TEXT EXTRACT =>
☆ ☆ ☆

Ladies and gentlemen,

I while ago I mentioned an issue with an MC which was in my family's possession but which was not one of the MCs which we knew could be attributed to a family member. I have tried the family name (and similars) against the Gazette and come up with nothing.

Can any of you out there come up with another avenue for investigation, please?

The rear of the MC is inscribed with "7th June 1917 MESSINES", I know this is unusual since official dating didn't come into effect until 1937 (and that was only the year of award).
Have you tried the medal roll in the National Archive? Alternatively if you found out which regiments were there you could look in their battle notes also at National Archive a bit laborious and a long shot but might get a result

Happy hunting!
If you have the service number, it's better to search the Gazette with that rather than a name....

That's generally my view, but it's not always the best way. This page from Nov 1917 is mostly a list of people awarded the MC, and does not contain service numbers. Also the Gazette search engine doesn't always find things even if you have the right information.
Thanks for the replies.

Slightly more information has come forward that it might be awarded to an Australian...
On the southern end of the attack, 3rd Australian Division under Major General John Monash had a hard time coming up through Ploegsteert Wood coming under a heavy gas barrage and losing about 500 casualties.

They arrived at the front line just as the mines at Trenches 122 and 127 detonated and found themselves having to go straight into the attack. Opposition was minimal as those Germans encountered, were by and large shocked and bewildered beyond the capacity to resist.

On their left the New Zealand Division made rapid progress up towards Mesen village.
Messines Ridge - 7th June 1917

Men of the Fourth Australian Division assembled in the area taken by the New Zealand Division in the morning. They were supported on the south by the Third Australian Division. There was a serious hitch in the plan when the British, who were to advance north of the Australians, were late arriving at the start line. Captain Arthur Maxwell in charge of the Australian left flank company ordered his men to occupy the whole of the British objective in the Oosttaverne Line which fortunately the Germans had abandoned. The extension of the Fourth Division’s left flank opened a gap in the centre and the Oosttaverne Line was not completely taken until after four days and nights of fighting.

☆ ☆ ☆

EXTRACTED RECORDS =>
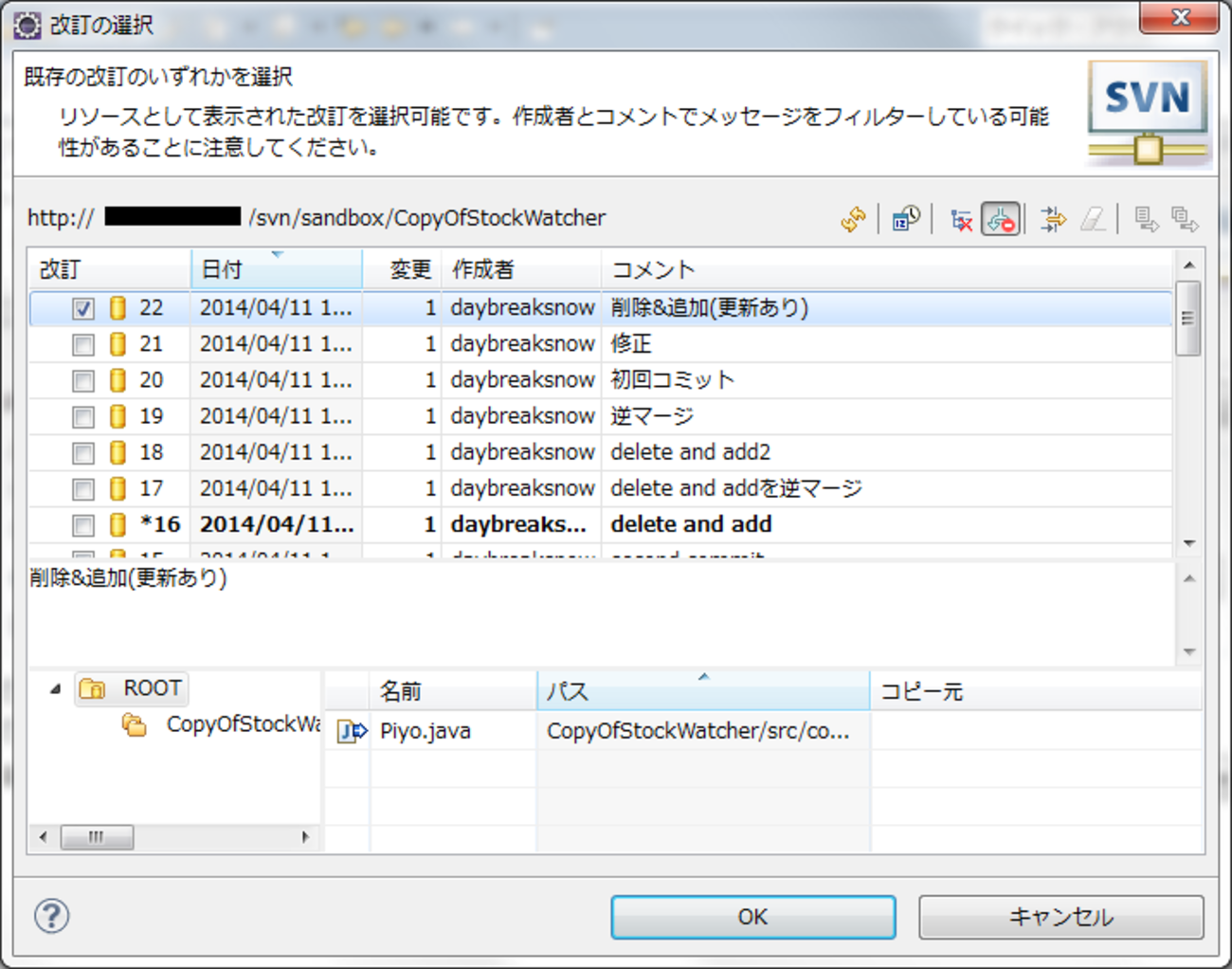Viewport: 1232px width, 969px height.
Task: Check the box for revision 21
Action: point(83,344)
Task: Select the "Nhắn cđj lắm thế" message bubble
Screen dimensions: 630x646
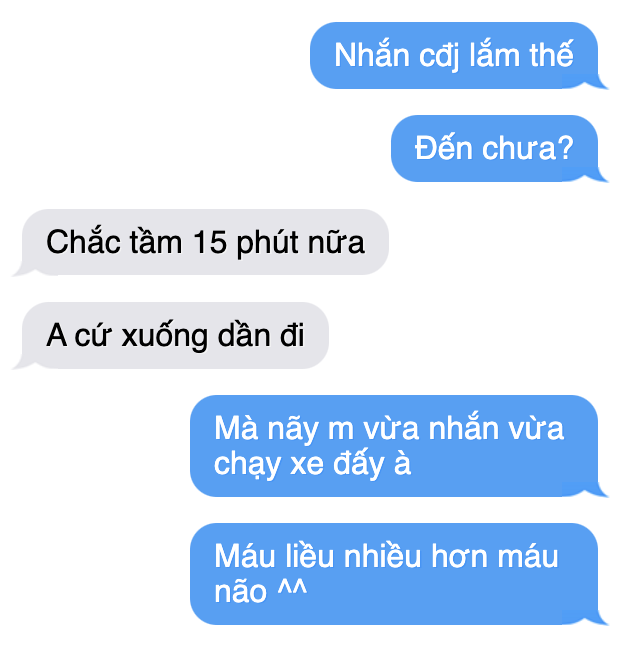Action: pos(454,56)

☆ ☆ ☆

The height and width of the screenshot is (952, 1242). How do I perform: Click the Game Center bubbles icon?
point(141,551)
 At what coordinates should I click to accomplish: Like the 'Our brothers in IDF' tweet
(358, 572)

☆ ☆ ☆

WHAT THE TASK REQUIRES =>
Please continue the forum thread about the Military Cross inscribed "7th June 1917 MESSINES" from the point where it stops.

ANSWER TO THE PROBLEM =>
The Battle Messines was a ‘stunning success’. It removed the German salient south of Ypres and paved the way for the main offensive to commence on 31 July 1917. However, the two Australian Divisions suffered nearly 6800 casualties.
The Battle of Messines 7 June 1917
On using the number as a means to finding a soldier, the advice already given is generally sound, but a point to note is that due to the amounts of troops involved, numbers were often duplicated from regiment to regiment. There could feasibly be two soldiers who had the same number, and occasionally name but served with two different units. All very confusing to the researcher. If this chap was a regular prior to the outbreak of war, he may well have had a four digit number originally. These were later changed to six, because of the confusion caused by the old numbering system. That said, the updated system still had numbers duplicated as above, but was much better overall. If you can establish if he was a regular prior to the war, and which regiment he served with that will definitely help in your search as you will have two references to go by...Good luck!